YOUR OBJECTIVE:
Below are records to be reproduced exactly and in full.

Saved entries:
*** Block opens ***
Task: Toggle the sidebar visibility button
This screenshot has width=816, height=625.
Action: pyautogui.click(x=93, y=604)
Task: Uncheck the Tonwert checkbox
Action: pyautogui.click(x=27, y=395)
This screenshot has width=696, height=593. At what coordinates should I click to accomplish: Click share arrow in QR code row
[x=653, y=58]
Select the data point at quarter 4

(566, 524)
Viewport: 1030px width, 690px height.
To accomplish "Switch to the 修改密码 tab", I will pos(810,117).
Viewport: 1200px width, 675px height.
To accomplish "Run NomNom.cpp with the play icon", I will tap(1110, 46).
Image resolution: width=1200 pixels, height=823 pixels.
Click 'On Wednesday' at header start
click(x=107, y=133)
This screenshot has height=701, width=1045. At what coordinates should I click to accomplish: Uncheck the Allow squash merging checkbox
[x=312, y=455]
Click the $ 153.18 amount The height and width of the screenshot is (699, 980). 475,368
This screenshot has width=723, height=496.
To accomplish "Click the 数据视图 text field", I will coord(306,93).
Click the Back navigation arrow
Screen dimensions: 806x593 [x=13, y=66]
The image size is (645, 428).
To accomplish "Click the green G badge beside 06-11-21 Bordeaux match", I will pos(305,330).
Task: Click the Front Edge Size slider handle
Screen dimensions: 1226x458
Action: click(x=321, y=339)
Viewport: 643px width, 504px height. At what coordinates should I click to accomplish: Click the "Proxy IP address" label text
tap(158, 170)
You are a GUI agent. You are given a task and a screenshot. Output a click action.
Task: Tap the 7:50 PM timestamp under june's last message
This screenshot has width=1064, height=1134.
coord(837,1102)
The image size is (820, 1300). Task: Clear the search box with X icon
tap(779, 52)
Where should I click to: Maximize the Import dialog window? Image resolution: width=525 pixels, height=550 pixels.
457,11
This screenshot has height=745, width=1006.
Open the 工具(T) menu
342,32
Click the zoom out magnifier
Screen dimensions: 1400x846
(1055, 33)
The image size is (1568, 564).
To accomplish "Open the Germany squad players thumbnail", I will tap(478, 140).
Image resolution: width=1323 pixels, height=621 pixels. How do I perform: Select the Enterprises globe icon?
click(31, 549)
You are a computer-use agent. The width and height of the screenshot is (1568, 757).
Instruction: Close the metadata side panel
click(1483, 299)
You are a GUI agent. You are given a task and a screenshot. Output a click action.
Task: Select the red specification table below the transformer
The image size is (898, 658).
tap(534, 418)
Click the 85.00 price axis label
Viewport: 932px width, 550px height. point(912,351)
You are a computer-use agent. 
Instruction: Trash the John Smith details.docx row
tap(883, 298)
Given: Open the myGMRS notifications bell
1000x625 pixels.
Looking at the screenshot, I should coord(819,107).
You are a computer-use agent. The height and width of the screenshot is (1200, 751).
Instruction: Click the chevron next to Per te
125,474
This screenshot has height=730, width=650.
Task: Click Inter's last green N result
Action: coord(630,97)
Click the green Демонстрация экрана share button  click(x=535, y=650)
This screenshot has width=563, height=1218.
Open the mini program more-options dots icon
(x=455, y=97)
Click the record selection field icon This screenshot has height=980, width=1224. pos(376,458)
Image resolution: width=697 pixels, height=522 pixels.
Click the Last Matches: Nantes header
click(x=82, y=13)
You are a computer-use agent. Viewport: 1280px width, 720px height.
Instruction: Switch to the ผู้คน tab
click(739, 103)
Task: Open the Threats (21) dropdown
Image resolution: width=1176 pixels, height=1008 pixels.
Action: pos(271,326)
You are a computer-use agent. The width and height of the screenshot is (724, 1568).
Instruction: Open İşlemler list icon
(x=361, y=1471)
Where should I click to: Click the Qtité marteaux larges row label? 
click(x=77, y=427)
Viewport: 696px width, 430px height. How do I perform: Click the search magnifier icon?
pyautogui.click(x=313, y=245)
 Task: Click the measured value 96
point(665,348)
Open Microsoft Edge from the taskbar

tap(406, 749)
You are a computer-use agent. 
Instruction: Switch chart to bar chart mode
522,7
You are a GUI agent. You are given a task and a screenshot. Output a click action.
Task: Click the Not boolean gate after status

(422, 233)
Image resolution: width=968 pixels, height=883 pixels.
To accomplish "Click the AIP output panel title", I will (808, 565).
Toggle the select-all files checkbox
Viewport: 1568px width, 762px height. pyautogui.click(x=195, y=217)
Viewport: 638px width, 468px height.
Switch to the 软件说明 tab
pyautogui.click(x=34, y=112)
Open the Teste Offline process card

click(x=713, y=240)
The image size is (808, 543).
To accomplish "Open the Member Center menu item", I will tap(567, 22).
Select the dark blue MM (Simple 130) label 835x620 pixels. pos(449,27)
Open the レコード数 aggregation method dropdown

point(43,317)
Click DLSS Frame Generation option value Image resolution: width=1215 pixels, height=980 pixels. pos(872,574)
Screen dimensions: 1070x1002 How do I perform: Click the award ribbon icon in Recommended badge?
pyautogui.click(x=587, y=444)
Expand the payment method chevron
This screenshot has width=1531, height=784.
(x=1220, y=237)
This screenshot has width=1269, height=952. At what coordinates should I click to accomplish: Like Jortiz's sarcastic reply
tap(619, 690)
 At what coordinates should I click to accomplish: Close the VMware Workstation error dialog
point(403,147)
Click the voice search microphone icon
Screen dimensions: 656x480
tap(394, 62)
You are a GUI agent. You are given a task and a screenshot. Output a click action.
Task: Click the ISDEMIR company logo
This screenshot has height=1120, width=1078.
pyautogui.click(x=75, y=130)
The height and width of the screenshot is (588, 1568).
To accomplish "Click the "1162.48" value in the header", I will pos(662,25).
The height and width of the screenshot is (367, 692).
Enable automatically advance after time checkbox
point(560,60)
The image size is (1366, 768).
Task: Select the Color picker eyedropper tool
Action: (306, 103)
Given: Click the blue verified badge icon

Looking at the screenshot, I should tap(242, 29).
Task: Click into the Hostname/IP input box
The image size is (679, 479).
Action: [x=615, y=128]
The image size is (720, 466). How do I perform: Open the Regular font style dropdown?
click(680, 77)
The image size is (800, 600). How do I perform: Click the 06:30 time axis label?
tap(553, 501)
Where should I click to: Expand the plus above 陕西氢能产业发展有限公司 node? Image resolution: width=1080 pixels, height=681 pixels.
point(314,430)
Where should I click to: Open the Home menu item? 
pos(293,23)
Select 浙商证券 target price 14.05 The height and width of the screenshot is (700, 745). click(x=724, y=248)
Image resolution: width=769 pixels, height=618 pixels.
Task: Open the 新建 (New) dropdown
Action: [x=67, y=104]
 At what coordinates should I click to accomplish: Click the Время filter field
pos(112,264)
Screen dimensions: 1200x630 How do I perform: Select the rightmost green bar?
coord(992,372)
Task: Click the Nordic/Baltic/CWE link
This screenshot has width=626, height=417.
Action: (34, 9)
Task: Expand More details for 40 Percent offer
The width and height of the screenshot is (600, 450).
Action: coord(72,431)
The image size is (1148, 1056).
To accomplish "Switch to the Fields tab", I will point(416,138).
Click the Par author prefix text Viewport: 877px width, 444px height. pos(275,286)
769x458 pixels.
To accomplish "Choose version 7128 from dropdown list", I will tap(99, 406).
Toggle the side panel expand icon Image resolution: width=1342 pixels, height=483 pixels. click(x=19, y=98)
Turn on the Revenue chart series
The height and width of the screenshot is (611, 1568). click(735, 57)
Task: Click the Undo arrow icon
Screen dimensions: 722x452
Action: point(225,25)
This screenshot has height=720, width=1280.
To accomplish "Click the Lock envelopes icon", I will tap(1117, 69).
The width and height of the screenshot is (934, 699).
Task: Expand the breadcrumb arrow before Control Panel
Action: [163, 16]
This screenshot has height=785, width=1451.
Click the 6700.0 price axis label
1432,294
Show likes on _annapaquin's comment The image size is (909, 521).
*** Block closes ***
FINISHED EXERCISE:
Task: Toggle the sidebar visibility button
This screenshot has width=816, height=625.
Action: pyautogui.click(x=93, y=604)
Task: Uncheck the Tonwert checkbox
Action: pyautogui.click(x=27, y=395)
This screenshot has width=696, height=593. At what coordinates should I click to accomplish: Click share arrow in QR code row
[x=653, y=58]
Select the data point at quarter 4

(566, 524)
Viewport: 1030px width, 690px height.
To accomplish "Switch to the 修改密码 tab", I will pos(810,117).
Viewport: 1200px width, 675px height.
To accomplish "Run NomNom.cpp with the play icon", I will tap(1110, 46).
Image resolution: width=1200 pixels, height=823 pixels.
Click 'On Wednesday' at header start
click(x=107, y=133)
This screenshot has height=701, width=1045. At what coordinates should I click to accomplish: Uncheck the Allow squash merging checkbox
[x=312, y=455]
Click the $ 153.18 amount The height and width of the screenshot is (699, 980). 475,368
This screenshot has width=723, height=496.
To accomplish "Click the 数据视图 text field", I will coord(306,93).
Click the Back navigation arrow
Screen dimensions: 806x593 [x=13, y=66]
The image size is (645, 428).
To accomplish "Click the green G badge beside 06-11-21 Bordeaux match", I will pos(305,330).
Task: Click the Front Edge Size slider handle
Screen dimensions: 1226x458
Action: click(x=321, y=339)
Viewport: 643px width, 504px height. At what coordinates should I click to accomplish: Click the "Proxy IP address" label text
tap(158, 170)
You are a GUI agent. You are given a task and a screenshot. Output a click action.
Task: Tap the 7:50 PM timestamp under june's last message
This screenshot has width=1064, height=1134.
coord(837,1102)
The image size is (820, 1300). Task: Clear the search box with X icon
tap(779, 52)
Where should I click to: Maximize the Import dialog window? Image resolution: width=525 pixels, height=550 pixels.
457,11
This screenshot has height=745, width=1006.
Open the 工具(T) menu
342,32
Click the zoom out magnifier
Screen dimensions: 1400x846
(1055, 33)
The image size is (1568, 564).
To accomplish "Open the Germany squad players thumbnail", I will tap(478, 140).
Image resolution: width=1323 pixels, height=621 pixels. How do I perform: Select the Enterprises globe icon?
click(31, 549)
You are a computer-use agent. The width and height of the screenshot is (1568, 757).
Instruction: Close the metadata side panel
click(1483, 299)
You are a GUI agent. You are given a task and a screenshot. Output a click action.
Task: Select the red specification table below the transformer
The image size is (898, 658).
tap(534, 418)
Click the 85.00 price axis label
Viewport: 932px width, 550px height. point(912,351)
You are a computer-use agent. 
Instruction: Trash the John Smith details.docx row
tap(883, 298)
Given: Open the myGMRS notifications bell
1000x625 pixels.
Looking at the screenshot, I should coord(819,107).
You are a computer-use agent. The height and width of the screenshot is (1200, 751).
Instruction: Click the chevron next to Per te
125,474
This screenshot has height=730, width=650.
Task: Click Inter's last green N result
Action: coord(630,97)
Click the green Демонстрация экрана share button  click(x=535, y=650)
This screenshot has width=563, height=1218.
Open the mini program more-options dots icon
(x=455, y=97)
Click the record selection field icon This screenshot has height=980, width=1224. pos(376,458)
Image resolution: width=697 pixels, height=522 pixels.
Click the Last Matches: Nantes header
click(x=82, y=13)
You are a computer-use agent. Viewport: 1280px width, 720px height.
Instruction: Switch to the ผู้คน tab
click(739, 103)
Task: Open the Threats (21) dropdown
Image resolution: width=1176 pixels, height=1008 pixels.
Action: pos(271,326)
You are a computer-use agent. The width and height of the screenshot is (724, 1568).
Instruction: Open İşlemler list icon
(x=361, y=1471)
Where should I click to: Click the Qtité marteaux larges row label? 
click(x=77, y=427)
Viewport: 696px width, 430px height. How do I perform: Click the search magnifier icon?
pyautogui.click(x=313, y=245)
 Task: Click the measured value 96
point(665,348)
Open Microsoft Edge from the taskbar

tap(406, 749)
You are a computer-use agent. 
Instruction: Switch chart to bar chart mode
522,7
You are a GUI agent. You are given a task and a screenshot. Output a click action.
Task: Click the Not boolean gate after status

(422, 233)
Image resolution: width=968 pixels, height=883 pixels.
To accomplish "Click the AIP output panel title", I will (808, 565).
Toggle the select-all files checkbox
Viewport: 1568px width, 762px height. pyautogui.click(x=195, y=217)
Viewport: 638px width, 468px height.
Switch to the 软件说明 tab
pyautogui.click(x=34, y=112)
Open the Teste Offline process card

click(x=713, y=240)
The image size is (808, 543).
To accomplish "Open the Member Center menu item", I will tap(567, 22).
Select the dark blue MM (Simple 130) label 835x620 pixels. pos(449,27)
Open the レコード数 aggregation method dropdown

point(43,317)
Click DLSS Frame Generation option value Image resolution: width=1215 pixels, height=980 pixels. pos(872,574)
Screen dimensions: 1070x1002 How do I perform: Click the award ribbon icon in Recommended badge?
pyautogui.click(x=587, y=444)
Expand the payment method chevron
This screenshot has width=1531, height=784.
(x=1220, y=237)
This screenshot has width=1269, height=952. At what coordinates should I click to accomplish: Like Jortiz's sarcastic reply
tap(619, 690)
 At what coordinates should I click to accomplish: Close the VMware Workstation error dialog
point(403,147)
Click the voice search microphone icon
Screen dimensions: 656x480
tap(394, 62)
You are a GUI agent. You are given a task and a screenshot. Output a click action.
Task: Click the ISDEMIR company logo
This screenshot has height=1120, width=1078.
pyautogui.click(x=75, y=130)
The height and width of the screenshot is (588, 1568).
To accomplish "Click the "1162.48" value in the header", I will pos(662,25).
The height and width of the screenshot is (367, 692).
Enable automatically advance after time checkbox
point(560,60)
The image size is (1366, 768).
Task: Select the Color picker eyedropper tool
Action: (306, 103)
Given: Click the blue verified badge icon

Looking at the screenshot, I should tap(242, 29).
Task: Click into the Hostname/IP input box
The image size is (679, 479).
Action: [x=615, y=128]
The image size is (720, 466). How do I perform: Open the Regular font style dropdown?
click(680, 77)
The image size is (800, 600). How do I perform: Click the 06:30 time axis label?
tap(553, 501)
Where should I click to: Expand the plus above 陕西氢能产业发展有限公司 node? Image resolution: width=1080 pixels, height=681 pixels.
point(314,430)
Where should I click to: Open the Home menu item? 
pos(293,23)
Select 浙商证券 target price 14.05 The height and width of the screenshot is (700, 745). click(x=724, y=248)
Image resolution: width=769 pixels, height=618 pixels.
Task: Open the 新建 (New) dropdown
Action: [x=67, y=104]
 At what coordinates should I click to accomplish: Click the Время filter field
pos(112,264)
Screen dimensions: 1200x630 How do I perform: Select the rightmost green bar?
coord(992,372)
Task: Click the Nordic/Baltic/CWE link
This screenshot has width=626, height=417.
Action: (34, 9)
Task: Expand More details for 40 Percent offer
The width and height of the screenshot is (600, 450).
Action: coord(72,431)
The image size is (1148, 1056).
To accomplish "Switch to the Fields tab", I will point(416,138).
Click the Par author prefix text Viewport: 877px width, 444px height. pos(275,286)
769x458 pixels.
To accomplish "Choose version 7128 from dropdown list", I will tap(99, 406).
Toggle the side panel expand icon Image resolution: width=1342 pixels, height=483 pixels. click(x=19, y=98)
Turn on the Revenue chart series
The height and width of the screenshot is (611, 1568). click(735, 57)
Task: Click the Undo arrow icon
Screen dimensions: 722x452
Action: point(225,25)
This screenshot has height=720, width=1280.
To accomplish "Click the Lock envelopes icon", I will tap(1117, 69).
The width and height of the screenshot is (934, 699).
Task: Expand the breadcrumb arrow before Control Panel
Action: [163, 16]
This screenshot has height=785, width=1451.
Click the 6700.0 price axis label
1432,294
Show likes on _annapaquin's comment The image size is (909, 521).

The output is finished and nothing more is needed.